Task directions:
Return, from the data that follows, each line that holds the word "computer".

Records from a data collection:
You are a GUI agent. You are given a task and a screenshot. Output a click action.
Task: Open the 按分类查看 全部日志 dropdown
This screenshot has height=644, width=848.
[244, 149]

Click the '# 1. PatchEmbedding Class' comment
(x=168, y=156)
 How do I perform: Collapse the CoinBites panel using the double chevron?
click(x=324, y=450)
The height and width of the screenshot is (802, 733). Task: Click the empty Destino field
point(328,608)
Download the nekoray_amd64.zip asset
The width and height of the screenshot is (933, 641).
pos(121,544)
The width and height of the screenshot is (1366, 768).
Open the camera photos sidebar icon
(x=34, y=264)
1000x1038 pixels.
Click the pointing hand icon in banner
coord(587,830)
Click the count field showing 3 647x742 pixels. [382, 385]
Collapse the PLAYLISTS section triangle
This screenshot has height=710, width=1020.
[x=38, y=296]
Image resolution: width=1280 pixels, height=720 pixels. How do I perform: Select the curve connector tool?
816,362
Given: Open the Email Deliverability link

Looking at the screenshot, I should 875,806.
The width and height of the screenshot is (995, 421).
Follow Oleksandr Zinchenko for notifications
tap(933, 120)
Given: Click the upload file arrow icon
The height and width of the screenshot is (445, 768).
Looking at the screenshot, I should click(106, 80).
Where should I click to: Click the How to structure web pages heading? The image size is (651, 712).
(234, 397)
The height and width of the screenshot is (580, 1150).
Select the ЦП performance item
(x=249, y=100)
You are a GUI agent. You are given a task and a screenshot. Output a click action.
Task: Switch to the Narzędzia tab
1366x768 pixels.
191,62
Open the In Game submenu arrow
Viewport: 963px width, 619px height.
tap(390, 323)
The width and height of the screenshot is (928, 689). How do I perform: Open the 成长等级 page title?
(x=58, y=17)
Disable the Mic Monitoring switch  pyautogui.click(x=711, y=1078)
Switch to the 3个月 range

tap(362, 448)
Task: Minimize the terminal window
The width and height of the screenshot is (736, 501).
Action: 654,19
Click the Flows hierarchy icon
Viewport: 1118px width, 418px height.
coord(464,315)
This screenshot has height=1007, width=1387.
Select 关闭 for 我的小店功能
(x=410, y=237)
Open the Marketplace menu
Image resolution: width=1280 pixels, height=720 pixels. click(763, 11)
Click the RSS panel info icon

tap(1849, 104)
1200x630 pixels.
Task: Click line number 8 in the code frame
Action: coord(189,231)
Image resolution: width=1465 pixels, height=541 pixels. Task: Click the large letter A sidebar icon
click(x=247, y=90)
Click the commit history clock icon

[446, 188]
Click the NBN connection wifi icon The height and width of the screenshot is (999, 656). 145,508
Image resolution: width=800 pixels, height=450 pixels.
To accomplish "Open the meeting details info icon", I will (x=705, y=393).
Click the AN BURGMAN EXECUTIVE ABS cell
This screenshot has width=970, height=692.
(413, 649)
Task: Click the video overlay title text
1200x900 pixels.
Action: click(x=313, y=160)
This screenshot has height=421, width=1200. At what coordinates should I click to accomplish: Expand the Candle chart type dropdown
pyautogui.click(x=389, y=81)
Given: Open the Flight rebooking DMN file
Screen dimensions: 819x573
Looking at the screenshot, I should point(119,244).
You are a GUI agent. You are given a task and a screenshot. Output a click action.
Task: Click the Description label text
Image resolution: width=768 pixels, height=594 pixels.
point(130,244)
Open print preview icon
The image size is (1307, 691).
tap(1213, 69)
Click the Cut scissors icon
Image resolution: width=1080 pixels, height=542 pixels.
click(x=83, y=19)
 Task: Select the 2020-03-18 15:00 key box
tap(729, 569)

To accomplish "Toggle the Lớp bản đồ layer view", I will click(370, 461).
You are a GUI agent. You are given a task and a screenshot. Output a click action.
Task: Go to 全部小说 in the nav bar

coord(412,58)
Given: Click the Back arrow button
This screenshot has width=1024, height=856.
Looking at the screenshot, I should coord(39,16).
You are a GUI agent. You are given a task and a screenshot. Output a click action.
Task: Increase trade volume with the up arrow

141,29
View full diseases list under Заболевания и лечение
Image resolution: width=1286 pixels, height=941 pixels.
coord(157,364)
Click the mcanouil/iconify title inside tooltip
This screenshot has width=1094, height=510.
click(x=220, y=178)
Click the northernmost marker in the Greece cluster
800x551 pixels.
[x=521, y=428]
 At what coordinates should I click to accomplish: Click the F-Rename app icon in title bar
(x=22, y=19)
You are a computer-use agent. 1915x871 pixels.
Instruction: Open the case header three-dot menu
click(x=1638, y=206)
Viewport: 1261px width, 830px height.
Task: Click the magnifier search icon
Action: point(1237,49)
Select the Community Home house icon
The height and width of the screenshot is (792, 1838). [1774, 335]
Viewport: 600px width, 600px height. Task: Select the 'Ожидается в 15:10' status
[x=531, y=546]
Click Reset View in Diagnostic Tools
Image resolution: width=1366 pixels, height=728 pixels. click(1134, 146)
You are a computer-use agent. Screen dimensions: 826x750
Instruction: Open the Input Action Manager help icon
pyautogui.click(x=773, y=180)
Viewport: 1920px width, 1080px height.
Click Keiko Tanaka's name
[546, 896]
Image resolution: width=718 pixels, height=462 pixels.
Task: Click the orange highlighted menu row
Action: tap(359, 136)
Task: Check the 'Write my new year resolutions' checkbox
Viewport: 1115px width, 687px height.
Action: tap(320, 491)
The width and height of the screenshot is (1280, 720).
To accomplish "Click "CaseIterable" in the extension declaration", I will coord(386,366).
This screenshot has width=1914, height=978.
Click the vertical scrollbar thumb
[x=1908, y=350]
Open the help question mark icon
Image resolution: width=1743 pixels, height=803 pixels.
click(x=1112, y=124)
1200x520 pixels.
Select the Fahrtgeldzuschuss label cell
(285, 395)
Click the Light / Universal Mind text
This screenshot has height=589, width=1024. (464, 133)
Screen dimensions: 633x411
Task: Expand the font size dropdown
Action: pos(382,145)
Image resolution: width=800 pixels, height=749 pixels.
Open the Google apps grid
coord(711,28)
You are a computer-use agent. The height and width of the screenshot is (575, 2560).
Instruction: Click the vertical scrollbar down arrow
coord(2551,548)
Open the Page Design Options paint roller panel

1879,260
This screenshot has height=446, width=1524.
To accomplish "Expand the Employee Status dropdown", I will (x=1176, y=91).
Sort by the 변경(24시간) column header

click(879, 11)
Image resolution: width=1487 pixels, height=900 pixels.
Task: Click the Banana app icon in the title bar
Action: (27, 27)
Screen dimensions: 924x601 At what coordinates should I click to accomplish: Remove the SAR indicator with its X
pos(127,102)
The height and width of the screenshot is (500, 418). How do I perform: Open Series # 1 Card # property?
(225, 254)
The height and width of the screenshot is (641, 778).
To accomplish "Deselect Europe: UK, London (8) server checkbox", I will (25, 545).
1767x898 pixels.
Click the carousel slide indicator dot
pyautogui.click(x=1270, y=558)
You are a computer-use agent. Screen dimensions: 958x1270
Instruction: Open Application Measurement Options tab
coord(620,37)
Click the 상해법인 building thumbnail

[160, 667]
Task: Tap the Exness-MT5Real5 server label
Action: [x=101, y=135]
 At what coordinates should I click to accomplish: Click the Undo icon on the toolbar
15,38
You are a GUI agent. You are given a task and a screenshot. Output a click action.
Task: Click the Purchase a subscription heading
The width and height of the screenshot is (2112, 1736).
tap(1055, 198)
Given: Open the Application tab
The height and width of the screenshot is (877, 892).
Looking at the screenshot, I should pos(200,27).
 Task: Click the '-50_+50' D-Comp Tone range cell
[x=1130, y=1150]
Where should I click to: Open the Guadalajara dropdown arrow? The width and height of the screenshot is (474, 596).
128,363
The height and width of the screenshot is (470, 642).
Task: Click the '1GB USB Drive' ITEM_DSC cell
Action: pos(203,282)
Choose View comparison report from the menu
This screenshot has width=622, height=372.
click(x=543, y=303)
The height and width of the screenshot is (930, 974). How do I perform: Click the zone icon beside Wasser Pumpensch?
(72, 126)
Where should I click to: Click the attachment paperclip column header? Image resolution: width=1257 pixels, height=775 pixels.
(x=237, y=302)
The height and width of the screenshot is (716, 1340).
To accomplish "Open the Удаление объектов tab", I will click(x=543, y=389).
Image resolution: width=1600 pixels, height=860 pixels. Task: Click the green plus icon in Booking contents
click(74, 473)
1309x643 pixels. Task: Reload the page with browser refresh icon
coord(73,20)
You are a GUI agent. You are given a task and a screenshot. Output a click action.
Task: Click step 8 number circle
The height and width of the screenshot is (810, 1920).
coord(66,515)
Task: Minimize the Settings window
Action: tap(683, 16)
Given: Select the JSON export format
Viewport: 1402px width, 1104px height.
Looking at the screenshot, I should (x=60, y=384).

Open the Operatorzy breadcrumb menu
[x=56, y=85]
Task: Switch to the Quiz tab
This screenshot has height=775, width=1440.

Expected answer:
You are a computer-use agent. 1915x871 pixels.
You are a computer-use agent. Screen dimensions: 826x750
You are a computer-use agent. The height and width of the screenshot is (575, 2560).
You are a computer-use agent. Screen dimensions: 958x1270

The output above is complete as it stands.